───── Selected text

Tracking down slow queries in Ecto

gmile · September 6, 2023, 9:19am

Sometimes, Ecto (actually, DBConnection) spills an error like this:

DBConnection.ConnectionError: ** (DBConnection.ConnectionError) connection not available and request was dropped from queue after 11963ms. This means requests are coming in and your connection pool cannot serve them fast enough. You can address this by:

  1. Ensuring your database is available and that you can connect to it
  2. Tracking down slow queries and making sure they are running fast enough
  3. Increasing the pool_size (although this increases resource consumption)

Item 2 in the list above suggests Tracking down slow queries. How do you locate the code that is sending a slow query to database, in production?

I’m curious how this can be done at scale because, for example, the codebase I am working on is vast, spanning over 1000 modules. There are tons of places in the code that may call database, and finding the right code is not that easy.

I recently noticed telemetry produced by Ecto includes stacktrace info, so maybe this could help tracing down code that produces slow queries. Has anyone tried that? If yes, how do you log/collect/store such stacktraces?

D4no0 · September 6, 2023, 9:35am

I would investigate first if this is actually related to slow queries, because the error is network related, there is a different error for query timeout.

benwilson512 · September 6, 2023, 11:38am

One of the more recent versions of Ecto added a stacktrace: true option that you can set on the repo. This provides a stacktrace for the query in the ecto telemetry handlers.

From there it’s mostly a matter of figuring out how you want to consume that information. The quick and dirty way is to just log any queries that took longer than a chosen threshold.

dimitarvp · September 6, 2023, 12:14pm

Assuming this is not the fault of the network as @D4no0 said, my second item on the list would be to inspect the telemetry traces; they should include duration.

Though I’m not sure they’re sent at all in case of timeouts.

You could temporarily override your Repo and have it make a root telemetry span if you can’t find them in your monitoring system.

benwilson512 · September 6, 2023, 12:28pm

You do indeed! Here is an example of the metadata arg value in such a case:

%{
     cast_params: nil,
     options: [],
     params: [],
     query: "select pg_sleep(5)",
     repo: Sensetra.Repo,
     result: {:error,
      %DBConnection.ConnectionError{
        message: "tcp recv: closed (the connection was closed by the pool, possibly due to a timeout or because the pool has been terminated)",
        severity: :error,
        reason: :error
      }},
     source: nil,
     stacktrace: nil,
     type: :ecto_sql_query
   }
 }

Stacktrace is nil in this case because I was running this from iex.

dimitarvp · September 6, 2023, 12:56pm

Ha, cute. How do you cause a timeout like this btw?

fuelen · September 6, 2023, 1:22pm

APM in Datadog helps a lot

benwilson512 · September 6, 2023, 2:23pm

Repo.query!("select pg_sleep(5)", [], timeout: 1_000)

I’ve got this handy function for returning telemetry spans on a particular function:

def trace_ecto(fun) when is_function(fun, 0) do
    this_process = self()

    ref = make_ref()

    # here we're attaching a handler to the query event. When the query is performed in the same process as called this function
    # we want to basically "export" those values out to a list for investigation. Handlers are global though, so we need to
    # only `send` when we are in the current process.

──────────
───── Records supplied

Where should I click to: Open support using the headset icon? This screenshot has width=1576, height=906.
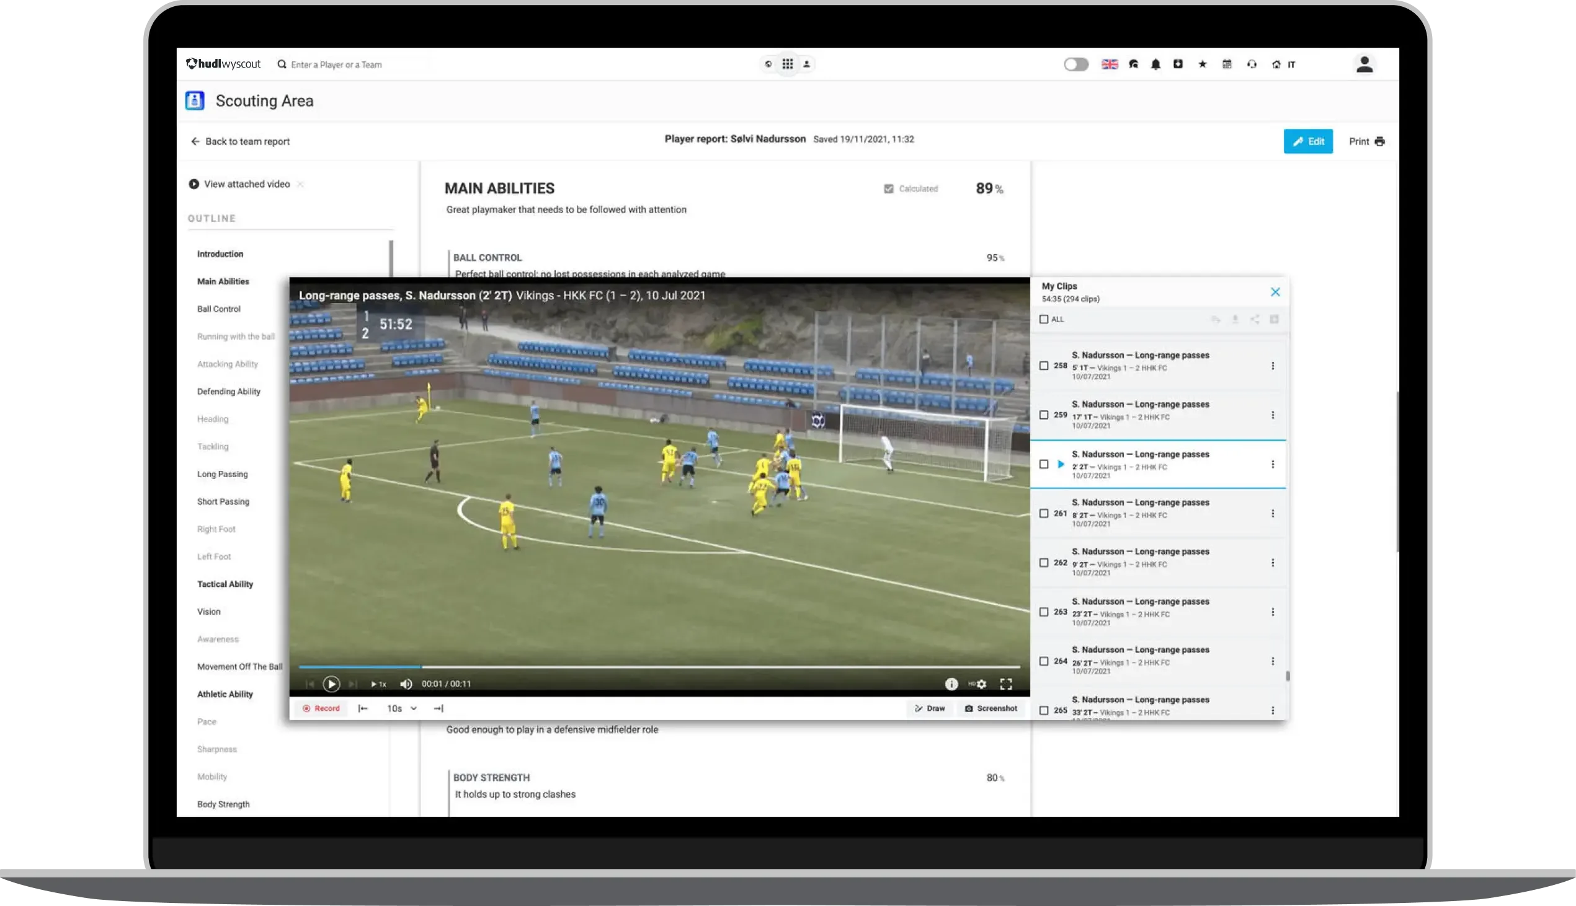pyautogui.click(x=1251, y=64)
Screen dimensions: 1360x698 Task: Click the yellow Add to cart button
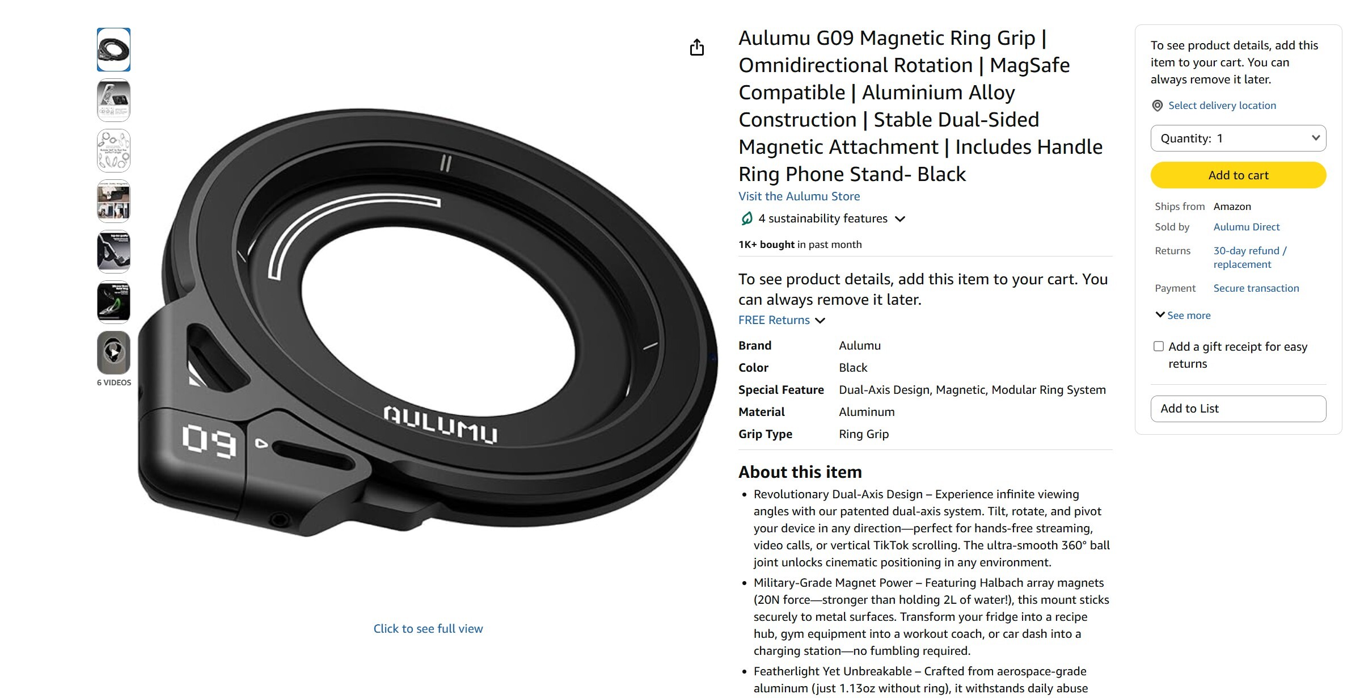pos(1238,175)
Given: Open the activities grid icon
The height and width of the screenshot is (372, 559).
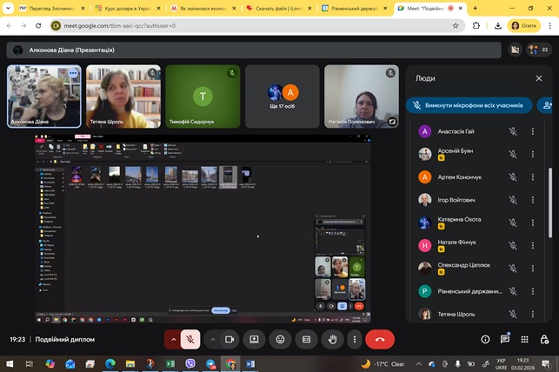Looking at the screenshot, I should click(525, 339).
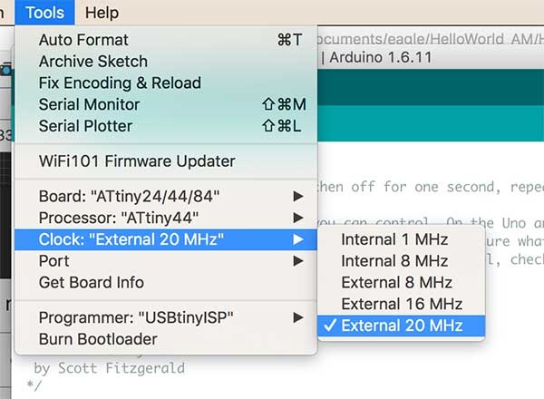Choose the External 8 MHz clock
544x399 pixels.
(396, 282)
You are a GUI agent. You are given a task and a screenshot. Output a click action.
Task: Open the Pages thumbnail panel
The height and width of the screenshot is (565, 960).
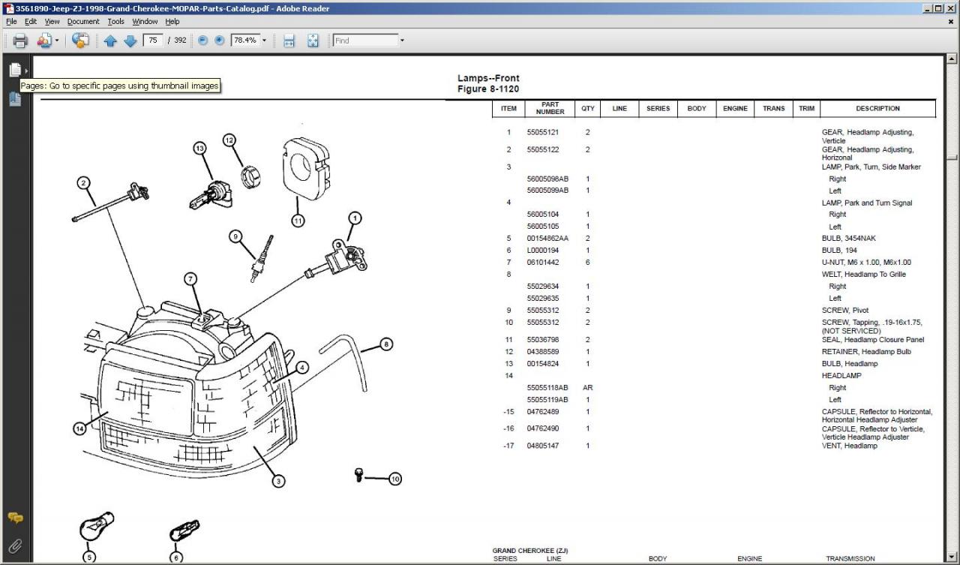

──────────

** To do **
[a] Repeat the Ecto thread word for word from "Assuming this is" to "should include duration.".
[b] Does each statement agree with the Ecto thread? Answer yes or no for each, and quote the words that decide it. (i) The error message says a larger pool_size uses more resources. (ii) D4no0 thinks the error comes from a query timeout. (iii) In benwilson512's example, the stacktrace is nil because the query was run from iex.
[c] Name every user who posts in the Ecto thread, each one only once.
The listing plays no part in this work.

** Answers below **
[a]
Assuming this is not the fault of the network as @D4no0 said, my second item on the list would be to inspect the telemetry traces; they should include duration.

[b]
(i) Yes: "Increasing the pool_size (although this increases resource consumption)"
(ii) No: "because the error is network related, there is a different error for query timeout."
(iii) Yes: "Stacktrace is nil in this case because I was running this from iex."

[c] gmile, D4no0, benwilson512, dimitarvp, fuelen